◆ Text
# # #
You want to identify the duplicates (which you did), then use those IDs in a condition to place those observations in the invalid observations data set instead of completely removing them. There are multiple ways to solve this problem, but to dynamically solve it you most likely will be using Macros/SQL. If you review the suggested answer you will see I only showed the "static" solution. In that solution I identify the duplicates, then manually enter in the the duplicate (ID ne '10301'). 

 

 

Here is something you can add to your code. This will be a great introduction into Macro/SQL language for you! 

 

1. This will create a macro variable named Duplicate_IDs with all distinct IDs, surrounded by quotes, separated by commas. Our goal is to use this macro variable in a condition, in the data step. In this scenario we only have one, but this should work for multiple duplicates if we had them.

 

proc sql;
   select distinct quote(strip(id)) as Duplicate_IDs /*Eliminates duplicate IDs, strips leading/trailing spaces and quotes the IDs*/
        into :Duplicate_IDs separated by ',' /*Create a macro variable named Duplicate_IDs and separates it by commas*/
   from invalid;
quit;
%put &=Duplicate_IDs; /*Check macro variable in the log. Should be Duplicate_IDs="10301" */

 

 

2. Concatenate your two data sets from the proc sort which brings back those duplicate IDs, then use your macro variable in a condition.


data earthquakes_valid invalid;
   set noDupIDs invalid;       /*Concatenate the data set that contains the duplicate observations*/
/*Enter Code Here*/
   if (Region_Code in ("1", "10", "15", "20", "30", "40", "50", "60", "70", "80",
      "90", "100", "110", "120", "130", "140", "150", "160", "170")
# # #
◆ Problems and tasks
**A)** In the SAS duplicates answer, which duplicate ID does the static solution enter manually?
**B)** List every data set named in the code of the SAS duplicates answer.
**C)** Continue the SAS duplicates answer from the point where it stops.

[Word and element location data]
# # #
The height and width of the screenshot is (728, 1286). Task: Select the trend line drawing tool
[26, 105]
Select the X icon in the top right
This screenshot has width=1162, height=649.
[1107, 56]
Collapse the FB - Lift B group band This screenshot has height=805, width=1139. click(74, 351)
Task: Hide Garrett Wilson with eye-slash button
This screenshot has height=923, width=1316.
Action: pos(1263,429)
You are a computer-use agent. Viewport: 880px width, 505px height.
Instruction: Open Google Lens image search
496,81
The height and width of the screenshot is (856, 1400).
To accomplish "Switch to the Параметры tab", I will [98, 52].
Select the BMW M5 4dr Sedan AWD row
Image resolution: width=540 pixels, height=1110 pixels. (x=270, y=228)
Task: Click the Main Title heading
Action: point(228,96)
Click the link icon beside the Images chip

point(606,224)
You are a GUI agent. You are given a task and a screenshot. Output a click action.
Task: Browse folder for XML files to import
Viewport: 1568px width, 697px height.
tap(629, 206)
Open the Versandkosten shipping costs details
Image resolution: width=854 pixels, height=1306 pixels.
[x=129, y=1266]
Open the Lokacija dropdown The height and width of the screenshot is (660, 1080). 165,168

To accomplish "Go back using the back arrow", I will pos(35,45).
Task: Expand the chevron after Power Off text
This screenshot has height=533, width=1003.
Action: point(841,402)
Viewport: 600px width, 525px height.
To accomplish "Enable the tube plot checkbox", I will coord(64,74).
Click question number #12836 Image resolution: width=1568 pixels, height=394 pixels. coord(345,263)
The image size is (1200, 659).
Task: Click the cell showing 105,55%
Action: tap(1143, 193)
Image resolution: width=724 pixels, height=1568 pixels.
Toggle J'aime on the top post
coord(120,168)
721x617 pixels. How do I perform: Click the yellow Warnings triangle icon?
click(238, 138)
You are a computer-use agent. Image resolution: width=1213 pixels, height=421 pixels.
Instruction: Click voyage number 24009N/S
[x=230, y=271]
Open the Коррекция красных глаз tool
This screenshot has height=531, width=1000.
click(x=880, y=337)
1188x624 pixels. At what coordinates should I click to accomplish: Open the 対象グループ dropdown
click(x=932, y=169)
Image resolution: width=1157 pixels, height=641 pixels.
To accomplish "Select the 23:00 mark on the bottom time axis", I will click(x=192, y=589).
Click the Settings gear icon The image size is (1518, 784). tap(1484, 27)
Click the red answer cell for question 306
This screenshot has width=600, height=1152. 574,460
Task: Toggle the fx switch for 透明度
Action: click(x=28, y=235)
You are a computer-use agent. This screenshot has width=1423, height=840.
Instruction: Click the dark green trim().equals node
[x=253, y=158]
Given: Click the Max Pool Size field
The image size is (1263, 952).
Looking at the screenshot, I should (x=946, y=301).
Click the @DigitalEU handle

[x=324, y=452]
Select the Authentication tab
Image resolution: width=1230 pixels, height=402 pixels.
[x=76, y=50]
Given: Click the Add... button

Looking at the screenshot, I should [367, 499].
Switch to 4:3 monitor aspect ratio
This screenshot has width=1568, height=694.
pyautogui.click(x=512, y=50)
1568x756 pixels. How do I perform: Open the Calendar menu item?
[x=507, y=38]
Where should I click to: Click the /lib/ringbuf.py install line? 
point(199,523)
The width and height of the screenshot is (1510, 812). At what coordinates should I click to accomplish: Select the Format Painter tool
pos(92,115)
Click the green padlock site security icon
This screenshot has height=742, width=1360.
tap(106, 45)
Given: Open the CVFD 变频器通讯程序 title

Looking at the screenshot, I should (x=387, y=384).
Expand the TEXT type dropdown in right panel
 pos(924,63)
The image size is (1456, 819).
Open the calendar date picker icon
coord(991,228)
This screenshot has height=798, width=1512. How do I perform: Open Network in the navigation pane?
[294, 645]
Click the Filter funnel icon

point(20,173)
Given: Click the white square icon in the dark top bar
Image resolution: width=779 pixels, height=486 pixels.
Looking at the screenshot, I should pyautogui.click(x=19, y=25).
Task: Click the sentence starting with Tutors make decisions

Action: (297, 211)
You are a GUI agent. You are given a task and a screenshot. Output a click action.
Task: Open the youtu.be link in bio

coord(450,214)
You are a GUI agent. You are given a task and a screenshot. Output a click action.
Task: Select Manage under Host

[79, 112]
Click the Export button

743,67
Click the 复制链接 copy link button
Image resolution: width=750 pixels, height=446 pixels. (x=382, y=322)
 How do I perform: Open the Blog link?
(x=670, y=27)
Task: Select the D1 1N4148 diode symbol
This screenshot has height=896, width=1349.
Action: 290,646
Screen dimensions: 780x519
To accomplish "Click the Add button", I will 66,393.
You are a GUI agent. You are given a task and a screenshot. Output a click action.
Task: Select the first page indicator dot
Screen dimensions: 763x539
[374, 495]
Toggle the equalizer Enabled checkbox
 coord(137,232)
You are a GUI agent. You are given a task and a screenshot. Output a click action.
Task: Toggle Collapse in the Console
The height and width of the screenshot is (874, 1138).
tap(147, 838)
# # #
◆ Written responses
**A)** 10301

**B)** invalid, noDupIDs, earthquakes_valid

**C)**
   and (0 <=Focal_Depth <=700)
   and (0 <=eq_primary <=9.9)
   and Flag_Tsunami in ('TSU', ' ')
   and Date_Time ne .
   and ID not in (&Duplicate_IDs))     /*Use the macro variable in the condition. This will resolve:  ID not in ("10301") */
       then output earthquakes_valid;
   else output invalid;
run;

 

Other dynamic ways to look at to solve duplicate issue would be:

- Proc FREQ with the out= option with a where frequency is greater than 1. Then use SQL like above.

- Only using Proc SQL to do find duplicates and create the macro variable

 

Let me know if you have any questions!

 

 Hi Panagiotis:

 

Thank you for the reply and the insights.  I see where I made my mistake.  I thought that by creating the invalid sas data set during the proc sort it would be appended with the conditional data from the data step that followed and I could avoid the need to concatenate two separate data sets.  

 

Thanks for posting the solutions, its good timing since I am going to start on the Macro and SQL lessons this week.

 

I hope you post more challenges, it was a great way to learn and I had fun working on this!

Not a problem!

 

Glad to hear you are starting those courses, those are great next steps. Something to try after you finish those is to solve the duplicate ID problem with the SQL solution, and then trying a solution with Proc Freq/Macro variable in the data step. If you have any questions when you try, let me know.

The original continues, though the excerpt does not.